READING PASSAGE:
- - - - - - -
Errors of Fit and Outlier Detection

Errors of Fit and Residuals

  • Errors of fit are called residuals.

  • Residuals represent the separation of a data point from the mean, or how far away a data point falls from the predicted value.

  • A larger distance indicates a greater error.

Outliers

  • Outliers are data points that belong to a different population than the one being studied.

  • Identifying and addressing outliers ensures accurate assessment of the population of interest.

  • The methods are applied consistently to all datasets using a pre-defined protocol.

Calculating Outlying Statistics

  • Many methods exist to calculate outlying statistics, but the focus will be on four key measures.

  • Leverage Statistic: Measures how far away a data point falls on the horizontal (X) axis from the mean of X.

  • Z Residual Statistic: Measures how far away a data point falls on the vertical (Y) axis from the predicted Y.

  • Covariance Ratio: Measures how far away a score falls from the diagonal.

  • Mahalanobis Distance Statistic: Considers all three previous measures in one formula and is the primary method used.

Mahalanobis Distance

  • The Mahalanobis distance statistic will be the primary tool for identifying outliers.

  • It is a well-researched and respected measure.

  • Tutorials will demonstrate how to run a regression using software to calculate the Mahalanobis distance.

Standardized Residuals

  • Standardizing residuals provides more meaningful information.

  • A Z score indicates how many standard deviations a score is above or below the mean.

  • For example, a Z score of 1 means the score is one standard deviation above the mean, performing better than approximately 85% of the population.

Using 1.96 or 2 as a Standard Deviation

  • Values of 1.96 or 2 can be used as a way to estimate how far values are from the population.

  • This relates to a 95\% confidence interval.

  • Standardizing helps identify when scores may belong to other populations.
- - - - - - -
MATERIAL:
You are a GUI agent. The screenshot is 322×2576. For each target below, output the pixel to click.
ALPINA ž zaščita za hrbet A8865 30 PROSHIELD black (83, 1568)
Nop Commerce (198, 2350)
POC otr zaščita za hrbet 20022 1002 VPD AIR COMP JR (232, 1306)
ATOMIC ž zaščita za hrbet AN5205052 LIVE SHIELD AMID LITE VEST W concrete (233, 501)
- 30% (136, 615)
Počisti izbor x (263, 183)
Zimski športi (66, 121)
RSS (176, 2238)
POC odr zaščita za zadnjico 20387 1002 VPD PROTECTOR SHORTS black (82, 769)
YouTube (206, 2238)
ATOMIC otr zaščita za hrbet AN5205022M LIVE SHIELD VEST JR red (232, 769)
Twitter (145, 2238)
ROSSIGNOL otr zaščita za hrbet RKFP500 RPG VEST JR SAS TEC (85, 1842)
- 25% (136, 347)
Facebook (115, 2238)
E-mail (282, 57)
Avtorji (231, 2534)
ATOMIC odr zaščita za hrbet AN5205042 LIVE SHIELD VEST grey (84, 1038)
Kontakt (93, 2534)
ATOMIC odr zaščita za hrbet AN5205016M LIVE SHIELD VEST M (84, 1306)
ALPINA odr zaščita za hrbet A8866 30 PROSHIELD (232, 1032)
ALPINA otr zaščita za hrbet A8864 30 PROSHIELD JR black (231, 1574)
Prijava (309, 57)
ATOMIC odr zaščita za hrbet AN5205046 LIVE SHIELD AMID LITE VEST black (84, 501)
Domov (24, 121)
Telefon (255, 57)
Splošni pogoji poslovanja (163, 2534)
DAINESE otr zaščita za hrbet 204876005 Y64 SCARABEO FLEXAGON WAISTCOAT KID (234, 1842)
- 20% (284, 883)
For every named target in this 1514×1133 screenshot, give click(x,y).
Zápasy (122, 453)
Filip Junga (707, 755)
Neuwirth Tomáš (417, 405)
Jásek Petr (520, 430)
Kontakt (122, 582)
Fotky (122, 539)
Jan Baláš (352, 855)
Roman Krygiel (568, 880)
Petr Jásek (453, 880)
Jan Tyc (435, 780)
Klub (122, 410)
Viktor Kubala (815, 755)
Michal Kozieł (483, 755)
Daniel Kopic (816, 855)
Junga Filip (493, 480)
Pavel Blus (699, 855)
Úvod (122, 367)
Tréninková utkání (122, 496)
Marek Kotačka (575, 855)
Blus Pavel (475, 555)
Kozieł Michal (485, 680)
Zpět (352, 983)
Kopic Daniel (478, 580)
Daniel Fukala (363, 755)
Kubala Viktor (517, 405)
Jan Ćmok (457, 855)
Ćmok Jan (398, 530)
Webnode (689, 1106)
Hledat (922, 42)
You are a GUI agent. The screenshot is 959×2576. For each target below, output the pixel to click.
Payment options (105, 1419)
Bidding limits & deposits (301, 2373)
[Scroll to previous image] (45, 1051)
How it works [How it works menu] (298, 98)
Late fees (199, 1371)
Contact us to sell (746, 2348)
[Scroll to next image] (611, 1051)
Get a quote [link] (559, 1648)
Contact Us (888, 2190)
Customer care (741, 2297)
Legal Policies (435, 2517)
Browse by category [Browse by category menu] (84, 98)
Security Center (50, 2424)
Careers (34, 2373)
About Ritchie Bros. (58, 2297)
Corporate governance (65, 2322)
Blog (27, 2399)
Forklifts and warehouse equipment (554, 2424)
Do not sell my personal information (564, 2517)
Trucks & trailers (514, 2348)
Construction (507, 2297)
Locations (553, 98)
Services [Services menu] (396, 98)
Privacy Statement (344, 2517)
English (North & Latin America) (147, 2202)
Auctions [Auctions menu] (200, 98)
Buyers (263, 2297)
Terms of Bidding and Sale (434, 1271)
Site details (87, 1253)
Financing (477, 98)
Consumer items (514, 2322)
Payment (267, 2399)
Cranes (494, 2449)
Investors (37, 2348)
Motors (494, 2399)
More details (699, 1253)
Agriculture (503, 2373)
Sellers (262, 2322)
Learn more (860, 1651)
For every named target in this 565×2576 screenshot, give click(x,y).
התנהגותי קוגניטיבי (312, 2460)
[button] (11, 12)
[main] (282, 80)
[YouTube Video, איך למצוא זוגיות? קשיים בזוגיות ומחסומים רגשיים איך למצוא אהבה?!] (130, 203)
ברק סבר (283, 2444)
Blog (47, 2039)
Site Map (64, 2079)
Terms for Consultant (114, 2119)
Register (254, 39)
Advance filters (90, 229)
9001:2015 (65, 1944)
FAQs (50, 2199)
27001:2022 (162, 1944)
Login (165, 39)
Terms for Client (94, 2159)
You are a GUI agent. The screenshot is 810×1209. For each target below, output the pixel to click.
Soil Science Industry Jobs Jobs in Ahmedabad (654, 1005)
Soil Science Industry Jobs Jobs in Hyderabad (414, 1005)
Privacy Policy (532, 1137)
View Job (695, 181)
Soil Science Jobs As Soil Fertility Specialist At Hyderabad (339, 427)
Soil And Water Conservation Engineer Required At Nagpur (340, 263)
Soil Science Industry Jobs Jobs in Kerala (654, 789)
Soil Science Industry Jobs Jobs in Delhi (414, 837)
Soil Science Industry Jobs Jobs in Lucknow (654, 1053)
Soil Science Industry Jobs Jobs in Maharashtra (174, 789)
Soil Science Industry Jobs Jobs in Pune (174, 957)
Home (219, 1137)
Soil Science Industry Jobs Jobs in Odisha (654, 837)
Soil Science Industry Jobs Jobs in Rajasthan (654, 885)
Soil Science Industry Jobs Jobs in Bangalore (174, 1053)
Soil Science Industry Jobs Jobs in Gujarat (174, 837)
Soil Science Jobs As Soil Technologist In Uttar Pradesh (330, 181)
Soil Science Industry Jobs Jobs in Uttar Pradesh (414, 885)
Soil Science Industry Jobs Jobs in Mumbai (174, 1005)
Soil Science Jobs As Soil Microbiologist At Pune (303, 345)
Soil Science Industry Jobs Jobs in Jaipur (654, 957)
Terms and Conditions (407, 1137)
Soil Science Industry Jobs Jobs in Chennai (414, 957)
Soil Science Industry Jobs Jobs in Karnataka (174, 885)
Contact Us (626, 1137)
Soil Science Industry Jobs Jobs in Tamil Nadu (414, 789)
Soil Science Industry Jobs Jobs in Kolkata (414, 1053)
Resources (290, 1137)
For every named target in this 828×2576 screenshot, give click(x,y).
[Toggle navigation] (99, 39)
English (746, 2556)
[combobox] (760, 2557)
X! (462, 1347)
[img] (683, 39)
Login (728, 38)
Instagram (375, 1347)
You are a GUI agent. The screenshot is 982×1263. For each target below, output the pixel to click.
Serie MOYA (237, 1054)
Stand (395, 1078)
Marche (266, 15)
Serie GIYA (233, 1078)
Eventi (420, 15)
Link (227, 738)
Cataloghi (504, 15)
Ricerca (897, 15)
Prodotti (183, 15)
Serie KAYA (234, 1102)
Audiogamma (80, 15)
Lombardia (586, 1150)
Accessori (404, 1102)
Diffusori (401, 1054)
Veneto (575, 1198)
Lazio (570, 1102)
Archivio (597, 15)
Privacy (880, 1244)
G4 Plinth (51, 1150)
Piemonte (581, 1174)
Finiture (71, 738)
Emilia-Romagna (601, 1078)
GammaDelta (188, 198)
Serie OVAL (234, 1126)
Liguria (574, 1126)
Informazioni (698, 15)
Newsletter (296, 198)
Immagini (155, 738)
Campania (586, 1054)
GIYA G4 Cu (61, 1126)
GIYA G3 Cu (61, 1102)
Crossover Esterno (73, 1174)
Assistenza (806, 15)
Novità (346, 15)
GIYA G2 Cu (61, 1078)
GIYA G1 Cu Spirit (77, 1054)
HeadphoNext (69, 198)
- - - - - - -
SHORT EXERCISE:
Answer from the outlier detection text:
1. What are errors of fit called?
2. Which statistic measures how far a data point falls on the horizontal (X) axis from the mean of X?
3. Which statistic is named as the primary tool for identifying outliers?

SOLUTION BELOW:
1. Residuals
2. The leverage statistic
3. The Mahalanobis distance statistic